Seinen Kritikern wirft er dann noch entgegen, nicht streitend, aber mit wohlformulierten Worten:
„Wir sind aufgerufen, in diesem Land der Stigmatisierung des Begriffes Insolvenz entgegen zu wirken.“ Denn es könne „sehr wohl sein, dass in den nächsten Wochen und Monaten diese Option eine hilfreichere sein mag.“ Und: „Sätze wie: ‚Auf die zwei, drei Milliarden kommt es auch nicht mehr an‘ dürfen nicht hoffähig werden“.
Und damit trifft er den Nagel auf den Kopf, der neue Bundeswirtschaftsminister. Milliarde um Milliarde wird gerade verschleudert, ohne hinzusehen, ob das Ganze eigentlich etwas bringt. Die Hypo Real Estate, längst dem Untergang geweiht, verschlingt wie ein gieriges Monster Milliarden in dreistelliger Höhe und kriegt immer noch nicht genug. Denn genau hier setzt er weiter an, und macht seine eigene Meinung deutlich: „Enteignung ist das gänzlich falsche Signal, egal wie erfolgreich man am Ende des Tages auch damit gewesen sein mag.“> Und gibt dies in gewisser Weise auch als Antwort auf das, was die Kanzlerin etwa zwei Stunden vor ihm gesagt hatte: „Wir haben uns lange herumgeqält mit der Frage der Enteignung einer Bank. Wir haben so viele Barrieren eingebaut, dass es dazu nun möglicherweise nicht kommen muss.“ Denn als Bundeskanzlerin könne sie es „schwer vertreten“, eine Bank „mit Steuergeldern wieder aufzupäppeln“. Die Frage nach den Randbedingungen stelle sich hierbei.
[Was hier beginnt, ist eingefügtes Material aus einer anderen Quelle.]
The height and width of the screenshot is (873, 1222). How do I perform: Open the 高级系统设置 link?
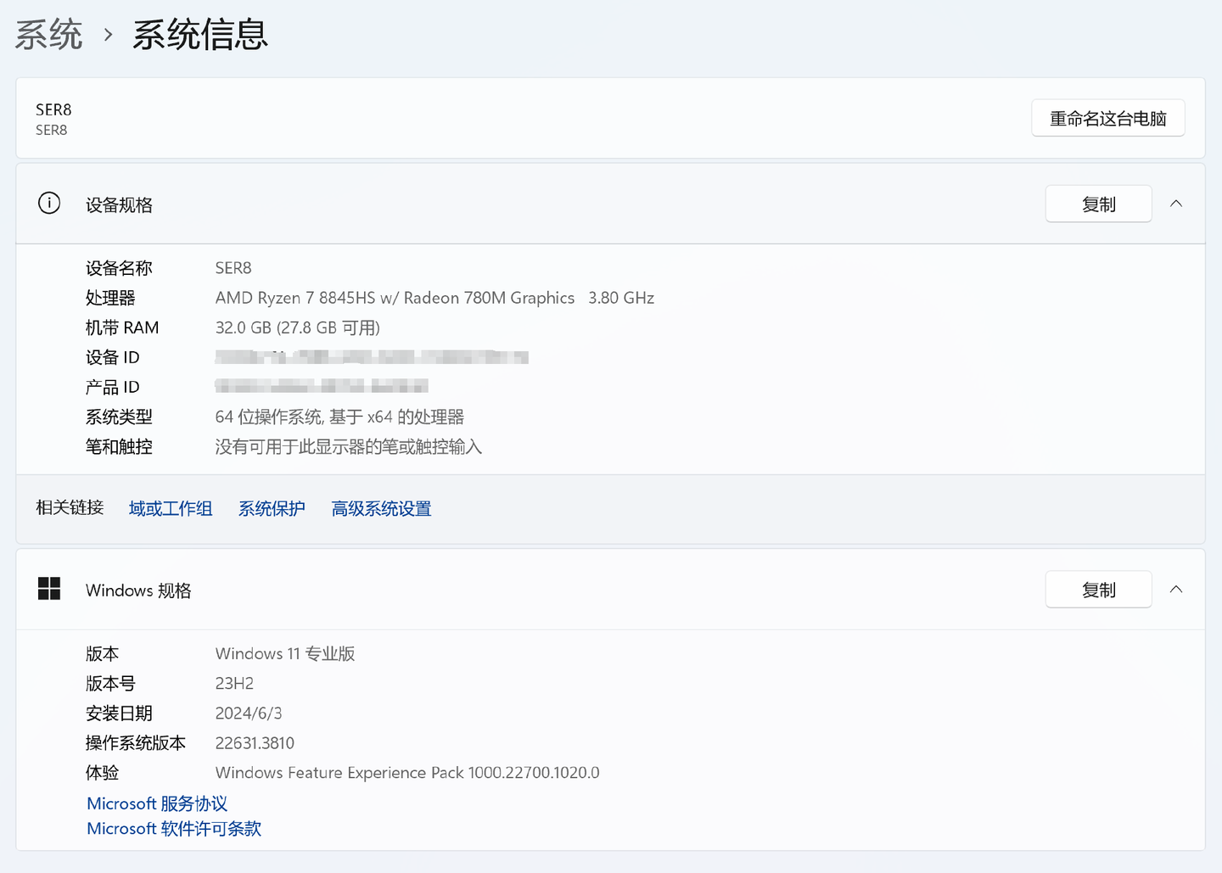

Die Fronten sind also weiter klar. In manchen Punkten geht man als Bundesregierung konform weiter, in manchen Punkten unterscheiden sich die Wege und die Gedanken völlig voneinander. Realistisch betrachtet muss man jedoch eines sagen: Es kann und darf nicht sein, dass der Staat für Unternehmen wie Arcandor in die Bresche springt, die gar nicht aufgrund der Wirtschaftskrise Probleme haben, sondern deren desolater Zustand bereits in guten wirtschaftlichen Zeiten eine Tatsache war. Es wäre nur schön, wenn die Schreie nach Hilfen endlich verstummen würden und die Bundesregierung den Weg gehen würde, den zu Guttenberg einschlagen will: Den Weg des `Wir lassen uns von niemandem erpressen´.
Aber es ist eben das Superwahljahr 2009 und so können wir zwar hoffen, nichts davon wird sich jedoch in der Realität wiederfinden. Denn es ist Wahlkampf – und dieser wird nun mal gerade ausgetragen auf dem Rücken von Opel und Co.